** Text shown **
*** Block opens ***

No. 29 – Philadelphia Eagles
- Position: Safety
- Roster status: Active

Personal information
- Born: January 27, 1996 (age 30) Burbank, California, U.S.
- Listed height: 6 ft 0 in (1.83 m)
- Listed weight: 198 lb (90 kg)

Career information
- High school: Edison (Huntington Beach, California)
- College: Wyoming (2014–2018)
- NFL draft: 2019: 6th round, 191st overall pick

Career history
- Minnesota Vikings (2019); Philadelphia Eagles (2019–2022); Las Vegas Raiders (2023–2024); New England Patriots (2025)*; Philadelphia Eagles (2025–present);
- * Offseason and/or practice squad member only

Career NFL statistics as of 2025
- Total tackles: 315
- Forced fumbles: 2
- Fumble recoveries: 1
- Pass deflections: 18
- Interceptions: 3
- Stats at Pro Football Reference

= Marcus Epps (American football) =

American football player (born 1996)

Marcus Epps (born January 27, 1996) is an American professional football safety for the Philadelphia Eagles of the National Football League (NFL). He played college football for the Wyoming Cowboys.

==Professional career==

Pre-draft measurables
| Height | Weight | Arm length | Hand span | Wingspan | 40-yard dash | 10-yard split | 20-yard split | 20-yard shuttle | Three-cone drill | Vertical jump | Broad jump | Bench press |
| 5 ft 11+5⁄8 in (1.82 m) | 191 lb (87 kg) | 29+1⁄2 in (0.75 m) | 10 in (0.25 m) | 5 ft 11+1⁄4 in (1.81 m) | 4.55 s | 1.58 s | 2.71 s | 4.07 s | 6.77 s | 38.5 in (0.98 m) | 10 ft 4 in (3.15 m) | 17 reps |
All values from Pro Day

===Minnesota Vikings===
Epps was selected by the Minnesota Vikings in the sixth round, 191st overall, of the 2019 NFL draft. He was waived on November 6, 2019.

===Philadelphia Eagles===
On November 7, 2019, Epps was claimed off waivers by the Philadelphia Eagles.

Epps was placed on the reserve/COVID-19 list by the team on November 5, 2020, and activated on November 18.

*** Block closes ***

** Data **
*** Block opens ***

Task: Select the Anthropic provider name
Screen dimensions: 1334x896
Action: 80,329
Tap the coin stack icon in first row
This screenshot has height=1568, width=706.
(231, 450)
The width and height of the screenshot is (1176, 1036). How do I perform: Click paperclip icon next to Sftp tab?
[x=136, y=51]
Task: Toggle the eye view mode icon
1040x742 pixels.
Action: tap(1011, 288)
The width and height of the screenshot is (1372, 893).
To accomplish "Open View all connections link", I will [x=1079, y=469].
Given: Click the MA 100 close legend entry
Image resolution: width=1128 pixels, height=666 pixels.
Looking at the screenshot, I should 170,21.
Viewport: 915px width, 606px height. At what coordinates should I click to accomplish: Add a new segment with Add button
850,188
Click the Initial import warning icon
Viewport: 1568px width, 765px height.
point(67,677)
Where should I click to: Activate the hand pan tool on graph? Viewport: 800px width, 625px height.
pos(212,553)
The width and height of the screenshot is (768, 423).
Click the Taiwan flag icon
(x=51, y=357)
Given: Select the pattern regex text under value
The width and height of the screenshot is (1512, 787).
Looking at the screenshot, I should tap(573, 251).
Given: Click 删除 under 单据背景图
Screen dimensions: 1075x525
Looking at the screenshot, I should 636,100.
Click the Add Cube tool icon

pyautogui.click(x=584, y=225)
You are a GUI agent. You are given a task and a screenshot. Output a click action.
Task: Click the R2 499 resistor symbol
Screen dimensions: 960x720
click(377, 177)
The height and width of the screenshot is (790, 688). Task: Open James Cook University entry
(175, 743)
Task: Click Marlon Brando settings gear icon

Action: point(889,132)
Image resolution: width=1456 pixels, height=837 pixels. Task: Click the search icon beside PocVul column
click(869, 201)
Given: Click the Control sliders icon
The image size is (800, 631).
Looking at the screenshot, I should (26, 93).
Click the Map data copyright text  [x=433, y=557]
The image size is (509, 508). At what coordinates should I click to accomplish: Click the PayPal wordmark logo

*** Block closes ***

Give the Marcus Epps article again from "American football player" up to and including "November 6, 2019.", with "sixth round" renamed to "6th round".

American football player (born 1996)

Marcus Epps (born January 27, 1996) is an American professional football safety for the Philadelphia Eagles of the National Football League (NFL). He played college football for the Wyoming Cowboys.

==Professional career==

Pre-draft measurables
| Height | Weight | Arm length | Hand span | Wingspan | 40-yard dash | 10-yard split | 20-yard split | 20-yard shuttle | Three-cone drill | Vertical jump | Broad jump | Bench press |
| 5 ft 11+5⁄8 in (1.82 m) | 191 lb (87 kg) | 29+1⁄2 in (0.75 m) | 10 in (0.25 m) | 5 ft 11+1⁄4 in (1.81 m) | 4.55 s | 1.58 s | 2.71 s | 4.07 s | 6.77 s | 38.5 in (0.98 m) | 10 ft 4 in (3.15 m) | 17 reps |
All values from Pro Day

===Minnesota Vikings===
Epps was selected by the Minnesota Vikings in the 6th round, 191st overall, of the 2019 NFL draft. He was waived on November 6, 2019.